The Return of Just-in-Time: What Retail’s Comeback Means for Inventory Management and Forecasting

 The Return of Just-in-Time: What Retail’s Comeback Means for Inventory Management and Forecasting

In recent years, the COVID-19 pandemic disrupted global supply chains and forced retailers to rethink how they manage inventory. Many shifted to stockpiling goods to avoid delays, but now, they’re going back to basics. According to a recent Wall Street Journal article, retailers are returning to the just-in-time (JIT) inventory model, a strategy that depends heavily on accurate forecasting and efficient supply chain coordination (Young, 2024).

This shift marks a renewed emphasis on inventory management practices, many of which are grounded in concepts taught in business operations courses. Methods like Economic Order Quantity (EOQ) and moving average forecasting are once again at the forefront of decision-making, as businesses seek to lower costs while staying responsive to consumer demand.


The JIT strategy aims to reduce inventory holding costs by ordering goods only when they’re needed. While this method can be risky in times of disruption, it’s highly efficient under stable conditions. Retailers like Walmart and Target initially moved away from JIT during the pandemic, building up safety stock to protect against shortages. However, excess inventory led to markdowns, lost profits, and operational inefficiencies. Now, with supply chains improving and consumer demand leveling out, these same retailers are working to restore balance, ordering smarter, not more. “Retailers including Dick’s Sporting Goods and Five Below said they are returning to leaner inventory levels,” reports the Wall Street Journal, signaling a strategic pivot back to JIT (Young, 2024).


At the heart of this shift is the need to optimize ordering practices. The EOQ model helps managers decide how much inventory to order by balancing the costs of ordering too frequently with the costs of holding too much. While the math behind EOQ may vary from business to business, the principle is clear: order just enough, just in time.


But forecasting demand accurately is what makes all this work. Without a reliable view of future sales, businesses risk stocking out or tying up cash in unsold goods. Simple tools like moving averages allow businesses to identify patterns in customer behavior and plan. Many companies are now taking this further, using real-time data and predictive analytics to respond quickly to shifts in the market. As the Wall Street Journal highlights, companies are using these tools to get back to leaner, faster, and smarter operations (Young, 2024).
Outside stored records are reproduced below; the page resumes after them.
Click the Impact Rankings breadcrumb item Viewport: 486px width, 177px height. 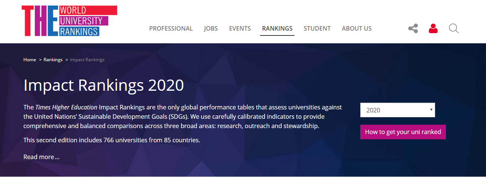coord(87,60)
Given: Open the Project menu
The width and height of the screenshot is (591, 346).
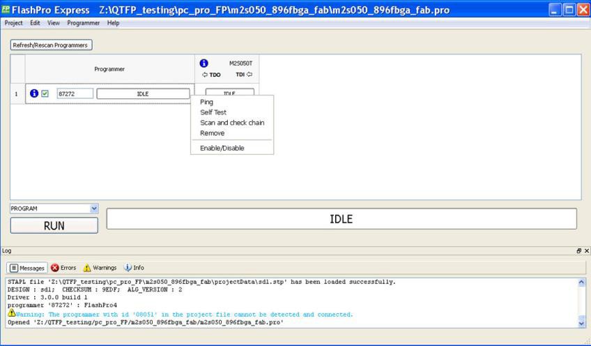Looking at the screenshot, I should tap(13, 23).
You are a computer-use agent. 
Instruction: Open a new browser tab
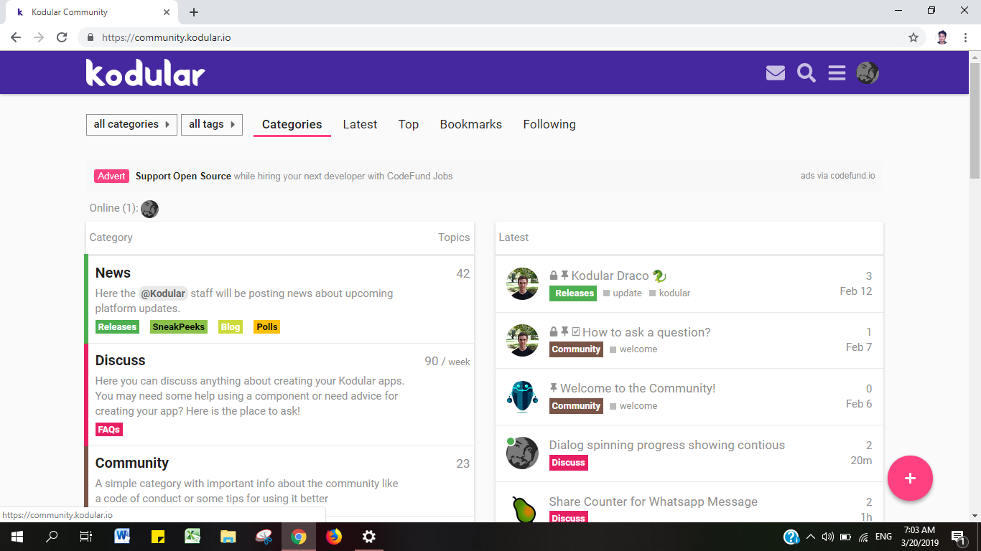[194, 12]
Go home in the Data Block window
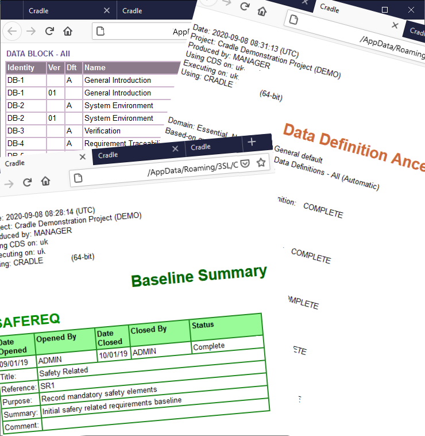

The move back to JIT isn’t just about saving money, it’s about agility. For students and professionals studying operations management, this moment offers a real-world example of how theory meets practice. Foundational concepts like EOQ and demand forecasting are essential not just for exams, but for guiding high-stakes decisions in the retail world.


As supply chains settle and consumer habits stabilize, retailers are showing us that lean doesn’t mean risky, it means smart. And in today’s competitive environment, smart is everything.